In 1754, when George Washington became the sole owner of Mount Vernon, he began acquiring additional tracts until the plantation grew in size from the
original 2,126 acres to more than 8,000 acres. The five farms, all highly developed and well-cultivated, were known as Mansion House Farm, Union Farm, Muddy Hole Farm, Dogue Run Farm, and River Farm. River Farm consisted of 1,806 acres and was purchased in 1769.

Using present day landmarks, the original farm was roughly bounded on the north by present-day Wellington, to the east by the Potomac River, and running diagonally south and west to Little Hunting Creek.

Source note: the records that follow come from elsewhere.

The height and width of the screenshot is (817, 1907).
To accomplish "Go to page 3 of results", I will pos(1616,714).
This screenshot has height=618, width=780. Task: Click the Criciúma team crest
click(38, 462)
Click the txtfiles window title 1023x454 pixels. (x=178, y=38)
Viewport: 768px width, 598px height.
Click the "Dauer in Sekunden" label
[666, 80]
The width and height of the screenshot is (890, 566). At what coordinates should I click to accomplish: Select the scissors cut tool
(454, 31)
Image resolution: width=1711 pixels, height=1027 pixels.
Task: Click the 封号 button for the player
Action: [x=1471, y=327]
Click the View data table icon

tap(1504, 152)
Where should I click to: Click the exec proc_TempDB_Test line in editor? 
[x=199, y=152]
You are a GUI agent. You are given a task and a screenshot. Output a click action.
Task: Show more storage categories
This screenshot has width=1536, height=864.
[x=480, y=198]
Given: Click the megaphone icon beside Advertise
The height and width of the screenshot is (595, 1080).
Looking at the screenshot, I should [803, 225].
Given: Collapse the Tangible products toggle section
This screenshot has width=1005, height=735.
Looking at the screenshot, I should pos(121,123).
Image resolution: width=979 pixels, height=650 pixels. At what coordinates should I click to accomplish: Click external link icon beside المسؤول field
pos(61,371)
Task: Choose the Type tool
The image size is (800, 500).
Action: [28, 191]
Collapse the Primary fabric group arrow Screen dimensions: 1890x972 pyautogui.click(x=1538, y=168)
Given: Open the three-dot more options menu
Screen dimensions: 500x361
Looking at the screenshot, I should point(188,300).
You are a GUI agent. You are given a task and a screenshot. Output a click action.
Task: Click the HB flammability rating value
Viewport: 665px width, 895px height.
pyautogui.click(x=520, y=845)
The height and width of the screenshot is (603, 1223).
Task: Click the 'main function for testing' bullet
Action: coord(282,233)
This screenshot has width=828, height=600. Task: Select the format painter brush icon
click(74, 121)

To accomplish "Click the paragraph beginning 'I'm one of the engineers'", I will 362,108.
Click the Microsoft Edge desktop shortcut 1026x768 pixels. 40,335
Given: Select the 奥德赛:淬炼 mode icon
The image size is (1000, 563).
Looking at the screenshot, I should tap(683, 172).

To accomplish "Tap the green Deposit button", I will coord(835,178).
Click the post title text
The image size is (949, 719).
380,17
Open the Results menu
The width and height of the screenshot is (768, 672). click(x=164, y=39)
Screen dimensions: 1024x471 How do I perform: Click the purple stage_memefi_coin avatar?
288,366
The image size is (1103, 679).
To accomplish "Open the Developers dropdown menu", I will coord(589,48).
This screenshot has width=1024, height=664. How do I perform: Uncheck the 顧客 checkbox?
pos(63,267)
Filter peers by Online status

George Washington granted a life interest in the northern section of River Farm, marked on his map as "Wellington Farm", to Tobias Lear, who was his private secretary and tutor to the Washington grandchildren. Lear married Mrs. Martha Washington's niece, Fannie Bassett, and was considered a relative.

After Lear's death in 1816, ownership of the farm reverted to two of Washington's great-nephews, who, in 1859, sold 652 acres of the northern boundary of River Farm to Stacy H. Snowden, a Quaker from New Jersey. The Stacy Snowden property, known as "Collingwood," extended south from Wellington and included a large tract stretching west from the Potomac River to Fort Hunt Road. Joining the Charles Wilkins' farm to the south ("Grassymeade"), this is approximately the site of the present Waynewood subdivision.

An electric car line, established in 1892, ran from Washington, D.C. to Mount Vernon until the George Washington Memorial Parkway opened in 1932. In 1906, the railway hauled 1,732,734 passengers; and averaged about 26 passenger trains and four freight trains daily between Washington and Mount Vernon.

In addition to the Waynewood subdivision, two stately and historic old mansions, now restored and modernized, stand on the original River Farm property. The Tobias Lear home, "Wellington," at 7931 East Boulevard Drive, was built in 1740, and is now the headquarters for the American Horticultural Society.

The earliest part of Collingwood, located at 8301 East Boulevard Drive, was built in 1785. It was previously headquarters for National Sojourners, Inc., an organization of active and retired military officers who are Master Masons. It also housed the Collingwood Library and Museum on Americanism. Today it is owned by Tyler Murrell, one of the owners of Five Guys, and facing demolition.

The Waynewood neighborhood subdivision was developed by Clarence W. Gosnell, Inc., and consists of approximately 301 acres, which had been acquired from five separate owners. The community was formally opened in 1957 and in 2007, celebrated its 50th anniversary.